If American culture worships capitalism like a religion then entrepreneurs are our Gods. The blurred lines between business, media and pop culture leave icons like Elon Musk and Jeff Bezos absolutely untouchable, a tier of their own– they break all the rules, make a new game and still manage to win.
And for good reason! Sadly, we believe that this questioning of the status quo is only for the loftiest minds when really we are all capable of creativity. We each have unique experiences and thoughts, and can then solve each problem in a new way if we press ourselves to be a little different.
This mentality is forgotten too often in our own businesses. “Entrepreneurship” isn’t just developing a hot new app or service (if I see “think Uber, but for X” one more time…) it is taking a critical eye to problems and inefficiencies in pre-existing structures, often within a pre-existing business. Our collective fear of risk and fear of failure forces us to ignore our youthful tendencies of questioning and problem-solving, and allows us to become cogs in our own businesses and our own lives.
Right now in your business, there are needs that aren’t being met– there is an idea for every issue and a solution for every problem, it just may not have been considered yet. While you set the tone for thinking creatively and fostering new ideas, you may have untapped, stifled entrepreneurial resources on your team.

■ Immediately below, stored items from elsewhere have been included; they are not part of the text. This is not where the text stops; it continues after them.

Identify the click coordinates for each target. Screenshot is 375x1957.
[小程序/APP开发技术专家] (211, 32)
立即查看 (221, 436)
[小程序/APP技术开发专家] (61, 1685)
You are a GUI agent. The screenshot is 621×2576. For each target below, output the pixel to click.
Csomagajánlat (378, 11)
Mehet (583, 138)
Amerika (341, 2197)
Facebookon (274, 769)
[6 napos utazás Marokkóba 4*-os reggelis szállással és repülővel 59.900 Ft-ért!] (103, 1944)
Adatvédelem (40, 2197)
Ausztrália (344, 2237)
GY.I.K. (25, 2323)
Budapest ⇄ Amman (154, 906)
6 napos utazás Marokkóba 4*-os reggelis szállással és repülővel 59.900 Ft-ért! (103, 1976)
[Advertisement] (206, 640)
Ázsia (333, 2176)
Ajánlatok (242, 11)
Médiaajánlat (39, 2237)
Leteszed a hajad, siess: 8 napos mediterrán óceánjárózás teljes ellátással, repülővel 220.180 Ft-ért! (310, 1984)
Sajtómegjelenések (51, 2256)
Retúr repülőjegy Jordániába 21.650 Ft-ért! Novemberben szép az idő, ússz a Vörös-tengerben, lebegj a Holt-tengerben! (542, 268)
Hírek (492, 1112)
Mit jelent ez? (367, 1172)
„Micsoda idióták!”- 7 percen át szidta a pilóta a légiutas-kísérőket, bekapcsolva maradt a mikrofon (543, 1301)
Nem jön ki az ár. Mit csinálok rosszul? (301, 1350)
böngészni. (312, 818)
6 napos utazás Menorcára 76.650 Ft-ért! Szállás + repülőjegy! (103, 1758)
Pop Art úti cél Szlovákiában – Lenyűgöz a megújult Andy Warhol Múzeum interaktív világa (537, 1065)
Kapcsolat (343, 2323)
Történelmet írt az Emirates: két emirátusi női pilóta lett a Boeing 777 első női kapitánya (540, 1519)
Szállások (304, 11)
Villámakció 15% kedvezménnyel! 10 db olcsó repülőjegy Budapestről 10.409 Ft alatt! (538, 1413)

Encourage and empower your employees to think freer and wider. Think new; think bold. To quote Mark Zuckerburg, “the only strategy that’s guaranteed to fail is not taking any risks”.
There are a few practices you can adopt to support innovative thinking in your workplace.
Individuals are often inspired by the people and activities that they love– some time to oneself allows for more focus and individuality. Productivity and job satisfaction have also been shown to increase under more flexible work situations. This includes more breaks, looser lunches, working from home or more vacation time, depending on your industry and culture.
Google’s 20% Time, the program in which Googlers were told to spend 20% of the work week working on any project they felt worthwhile to the company, was criticized by many as not being fully followed or managed. Google’s former VP of HR, Laszlo Bock, writes in his book Work Rules! that what was more important than day-to-day following of the program was that employees understood that change is central to Google’s mission, and their ideas were supported and wanted. While your company may not be able to formally incorporate such a program into your strategy, make sure your employees know that their ideas and feedback are being heard.
Leading with a PURPOSE will give your employees a reason to care. This great TEDx Talk discusses how great leaders inspire action and why the same companies seem to have the most innovative products year after year. Reconnect your employees to why they do what they do and what your mission is and, hopefully, it will inspire them to break out of the daily routine and put in some extra creative considerations to their processes.